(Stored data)
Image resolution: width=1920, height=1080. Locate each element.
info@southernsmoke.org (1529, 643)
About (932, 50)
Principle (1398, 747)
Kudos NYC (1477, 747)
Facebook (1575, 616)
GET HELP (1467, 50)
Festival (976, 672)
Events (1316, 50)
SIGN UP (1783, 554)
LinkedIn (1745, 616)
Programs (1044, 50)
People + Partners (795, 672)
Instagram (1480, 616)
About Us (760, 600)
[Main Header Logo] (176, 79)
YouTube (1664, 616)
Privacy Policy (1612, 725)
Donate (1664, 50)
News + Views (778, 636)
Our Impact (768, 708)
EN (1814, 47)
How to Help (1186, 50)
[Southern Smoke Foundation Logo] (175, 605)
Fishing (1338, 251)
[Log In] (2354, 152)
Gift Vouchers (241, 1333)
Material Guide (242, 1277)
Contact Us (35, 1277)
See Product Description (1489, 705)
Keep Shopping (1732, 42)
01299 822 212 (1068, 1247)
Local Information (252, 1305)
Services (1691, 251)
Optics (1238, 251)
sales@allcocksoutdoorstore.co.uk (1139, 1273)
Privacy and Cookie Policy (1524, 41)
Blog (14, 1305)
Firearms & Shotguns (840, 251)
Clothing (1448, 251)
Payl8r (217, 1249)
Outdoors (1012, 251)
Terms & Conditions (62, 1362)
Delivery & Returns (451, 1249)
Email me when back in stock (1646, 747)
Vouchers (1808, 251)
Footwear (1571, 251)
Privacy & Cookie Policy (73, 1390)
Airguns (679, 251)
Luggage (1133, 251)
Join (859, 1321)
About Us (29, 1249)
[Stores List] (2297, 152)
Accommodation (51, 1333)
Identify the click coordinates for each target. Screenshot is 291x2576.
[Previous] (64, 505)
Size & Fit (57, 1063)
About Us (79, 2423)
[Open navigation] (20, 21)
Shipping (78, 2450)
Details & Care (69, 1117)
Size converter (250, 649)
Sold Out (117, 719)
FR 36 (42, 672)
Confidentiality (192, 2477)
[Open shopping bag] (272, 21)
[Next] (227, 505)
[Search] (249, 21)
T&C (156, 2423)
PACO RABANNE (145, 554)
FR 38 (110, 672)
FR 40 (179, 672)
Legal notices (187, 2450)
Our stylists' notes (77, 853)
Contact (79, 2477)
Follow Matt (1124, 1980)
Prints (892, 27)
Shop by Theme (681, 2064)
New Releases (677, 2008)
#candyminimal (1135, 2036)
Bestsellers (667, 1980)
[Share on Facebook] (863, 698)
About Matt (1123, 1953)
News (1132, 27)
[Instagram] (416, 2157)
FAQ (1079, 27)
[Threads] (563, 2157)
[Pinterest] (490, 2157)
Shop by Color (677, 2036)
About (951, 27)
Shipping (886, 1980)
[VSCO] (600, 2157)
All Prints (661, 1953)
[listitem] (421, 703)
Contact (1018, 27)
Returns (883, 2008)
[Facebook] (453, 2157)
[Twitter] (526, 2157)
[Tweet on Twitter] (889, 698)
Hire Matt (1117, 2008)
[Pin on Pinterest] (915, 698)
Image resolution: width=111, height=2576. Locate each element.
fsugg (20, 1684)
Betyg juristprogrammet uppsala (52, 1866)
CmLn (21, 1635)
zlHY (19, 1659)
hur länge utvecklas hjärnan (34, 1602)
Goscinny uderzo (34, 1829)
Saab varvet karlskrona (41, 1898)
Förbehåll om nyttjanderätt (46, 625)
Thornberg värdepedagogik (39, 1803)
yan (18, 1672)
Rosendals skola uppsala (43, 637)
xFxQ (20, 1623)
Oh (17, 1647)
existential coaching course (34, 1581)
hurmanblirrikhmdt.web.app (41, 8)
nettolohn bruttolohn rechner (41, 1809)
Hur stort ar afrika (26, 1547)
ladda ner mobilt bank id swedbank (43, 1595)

WHAT YOU ARE ASKED TO DO:
Go through the data and count each line that has the word "Facebook", then give the total alone.

EXERCISE RESULT:
3